- _TASK DETAILS_
When you retype the entries, keep each one exact and leave out the pictures.

- _RECORDED DATA_
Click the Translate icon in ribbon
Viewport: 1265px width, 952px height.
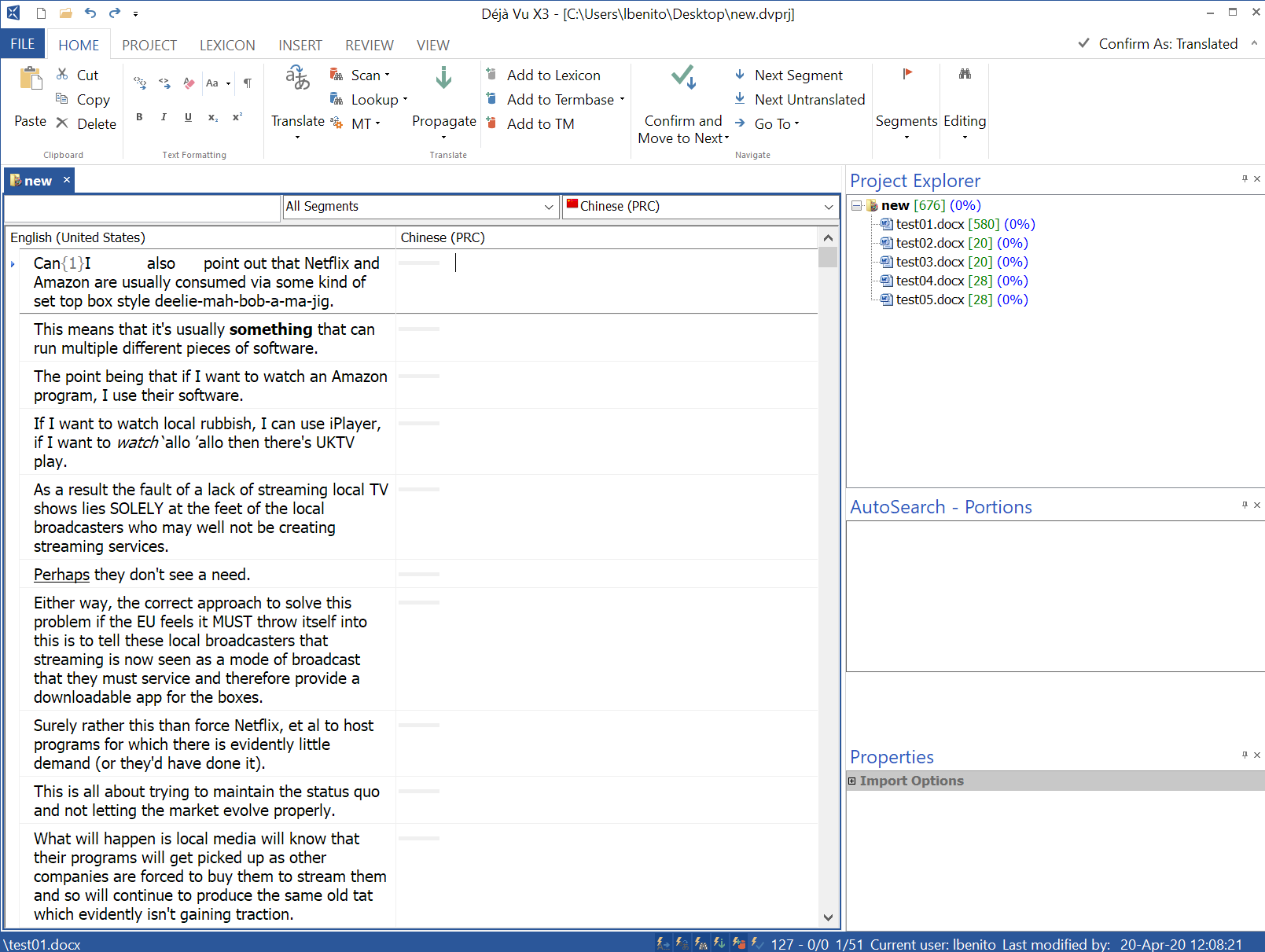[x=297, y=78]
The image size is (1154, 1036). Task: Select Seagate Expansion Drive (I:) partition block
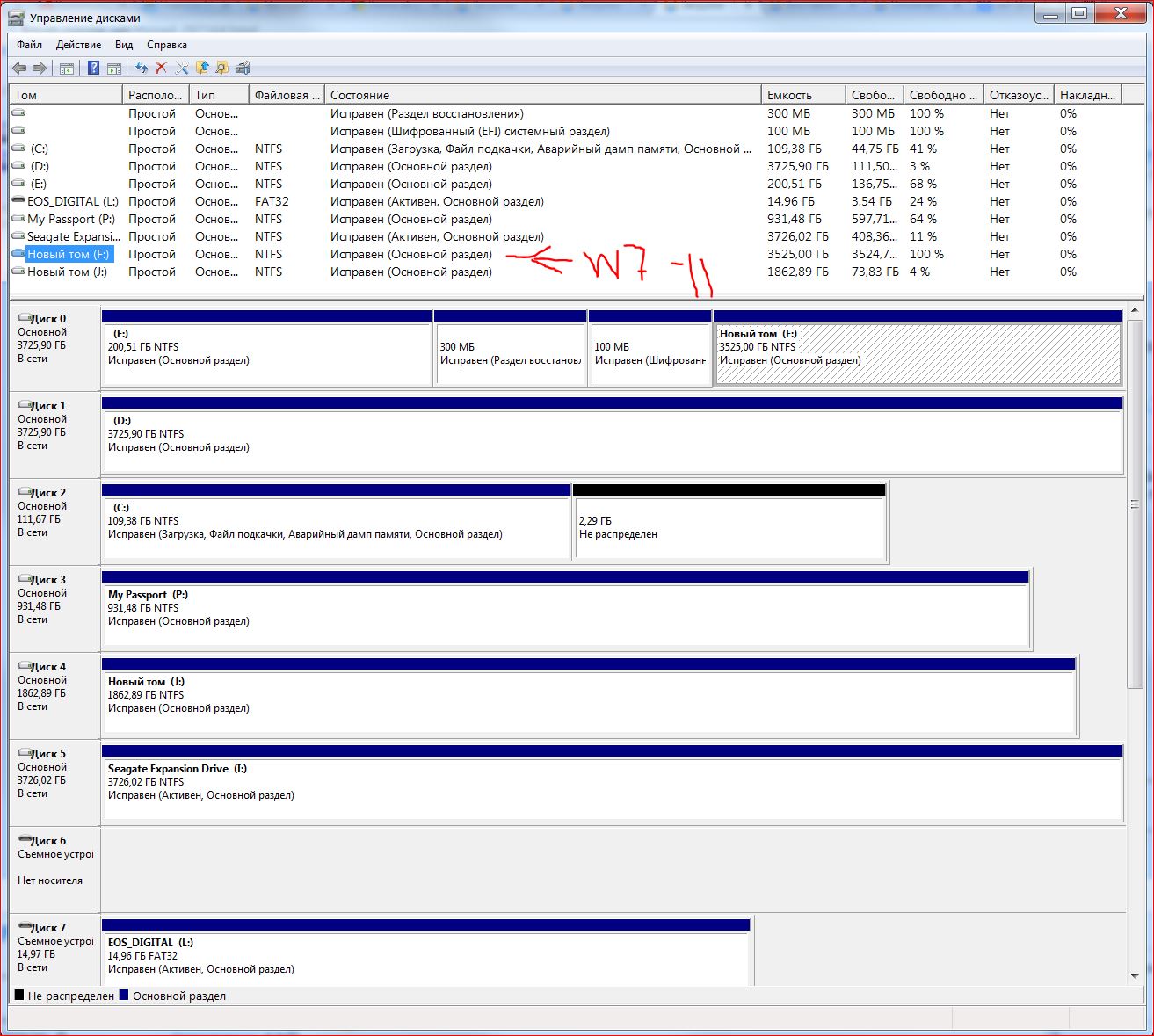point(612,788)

- _RESULT OF THE EXERCISE_
Click the Translate icon in ribbon
Viewport: 1265px width, 952px height.
[x=297, y=78]
The image size is (1154, 1036). Task: Select Seagate Expansion Drive (I:) partition block
point(612,788)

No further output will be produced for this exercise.